Story
Harga Emas Bertahan di Level Tertinggi 7 Pekan, Pasar Pantau Geopolitik dan Arah The Fed

Summary
Harga emas stabil di dekat level tertinggi dalam tujuh pekan, didukung oleh data pekerjaan AS yang lemah dan ketegangan geopolitik. Investor kini menantikan data inflasi AS untuk petunjuk lebih lanjut mengenai kebijakan suku bunga The Fed.
Harga emas bergerak stabil di dekat level tertingginya dalam tujuh pekan pada hari Senin, setelah data pekerjaan AS yang lebih lemah dari perkiraan mendorong ekspektasi bahwa Federal Reserve akan menahan kenaikan suku bunga. Investor kini mengalihkan fokus pada data inflasi AS yang akan datang dan ketidakpastian geopolitik di Timur Tengah.
Pemicu Kenaikan Harga
Logam mulia ini menguat pada hari Jumat lalu, mencapai level tertinggi sejak 17 Juni, setelah data menunjukkan bahwa *non-farm payrolls* AS secara tak terduga mengalami penurunan pada bulan Juli. Selain itu, data pekerjaan bulan sebelumnya juga direvisi turun secara signifikan.
Pada awal perdagangan Senin, harga emas spot diperdagangkan sedikit lebih rendah 0,1% di level $4.336,43 per ons. Sementara itu, emas berjangka AS juga turun 0,1% menjadi $4.395,40 per ons.
Implikasi Terhadap Kebijakan The Fed
Data pasar tenaga kerja yang lemah mendorong pasar untuk secara signifikan menurunkan ekspektasi kenaikan suku bunga oleh The Fed pada pertemuan bulan September. Pasar berjangka kini menunjukkan probabilitas kenaikan suku bunga pada pertemuan 15-16 September telah turun di bawah 50%, berbalik dari ekspektasi sebelumnya yang berada di atas 50%.

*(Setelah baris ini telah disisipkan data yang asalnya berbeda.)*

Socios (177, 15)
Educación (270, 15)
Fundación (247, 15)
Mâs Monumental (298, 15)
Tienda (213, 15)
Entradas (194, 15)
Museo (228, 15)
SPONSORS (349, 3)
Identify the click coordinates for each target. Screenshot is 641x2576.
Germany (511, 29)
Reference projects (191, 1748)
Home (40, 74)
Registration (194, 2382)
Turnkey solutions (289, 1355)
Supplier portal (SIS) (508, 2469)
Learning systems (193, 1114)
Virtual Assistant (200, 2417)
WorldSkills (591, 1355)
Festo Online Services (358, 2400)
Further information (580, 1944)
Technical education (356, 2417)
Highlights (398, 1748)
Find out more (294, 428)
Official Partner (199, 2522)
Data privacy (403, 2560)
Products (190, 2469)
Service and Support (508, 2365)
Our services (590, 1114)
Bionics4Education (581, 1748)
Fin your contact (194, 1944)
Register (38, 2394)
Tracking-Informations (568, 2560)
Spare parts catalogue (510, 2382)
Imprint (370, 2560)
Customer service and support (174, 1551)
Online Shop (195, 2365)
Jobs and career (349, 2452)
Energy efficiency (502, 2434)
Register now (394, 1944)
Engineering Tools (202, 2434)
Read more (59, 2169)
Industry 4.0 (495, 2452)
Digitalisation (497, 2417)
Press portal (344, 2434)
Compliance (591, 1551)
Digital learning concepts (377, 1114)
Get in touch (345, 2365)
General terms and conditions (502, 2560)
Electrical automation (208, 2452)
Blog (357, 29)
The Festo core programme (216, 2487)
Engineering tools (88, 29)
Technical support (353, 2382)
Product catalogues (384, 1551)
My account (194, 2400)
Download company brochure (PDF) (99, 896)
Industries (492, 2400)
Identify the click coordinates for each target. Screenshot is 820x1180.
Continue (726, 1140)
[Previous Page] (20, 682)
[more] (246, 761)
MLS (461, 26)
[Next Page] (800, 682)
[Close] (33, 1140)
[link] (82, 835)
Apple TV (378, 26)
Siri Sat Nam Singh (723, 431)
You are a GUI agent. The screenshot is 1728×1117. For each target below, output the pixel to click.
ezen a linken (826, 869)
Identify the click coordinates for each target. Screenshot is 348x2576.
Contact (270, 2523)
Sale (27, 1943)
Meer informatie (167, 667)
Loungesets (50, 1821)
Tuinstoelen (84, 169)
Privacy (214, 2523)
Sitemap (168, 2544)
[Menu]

AdSuku bunga yang lebih rendah biasanya menguntungkan aset yang tidak memberikan imbal hasil seperti emas, karena mengurangi *opportunity cost* atau biaya peluang untuk memegang logam mulia tersebut. Fokus investor selanjutnya adalah rilis data Indeks Harga Konsumen (IHK) AS pada hari Rabu dan Indeks Harga Produsen (IHP) pada hari Kamis, yang akan memberikan petunjuk lebih lanjut mengenai arah kebijakan moneter.
Faktor Geopolitik dan Logam Lainnya
Risiko geopolitik juga turut menjadi perhatian pasar dan menopang harga emas. Iran dilaporkan mendekati kesepakatan akhir dengan Oman untuk membuka jalur pelayaran baru di Selat Hormuz, yang merupakan jalur strategis. Ketegangan di wilayah tersebut umumnya memberikan dukungan *safe-haven* bagi emas.
Namun, kenaikan harga minyak baru-baru ini dapat memperumit prospek inflasi dan berpotensi menekan ekspektasi pasar terhadap pelonggaran kebijakan The Fed. Di sisi logam mulia lainnya, harga perak naik 0,5% menjadi $63,89 per ons, sementara platinum juga menguat 0,5% ke level $1.757,50 per ons.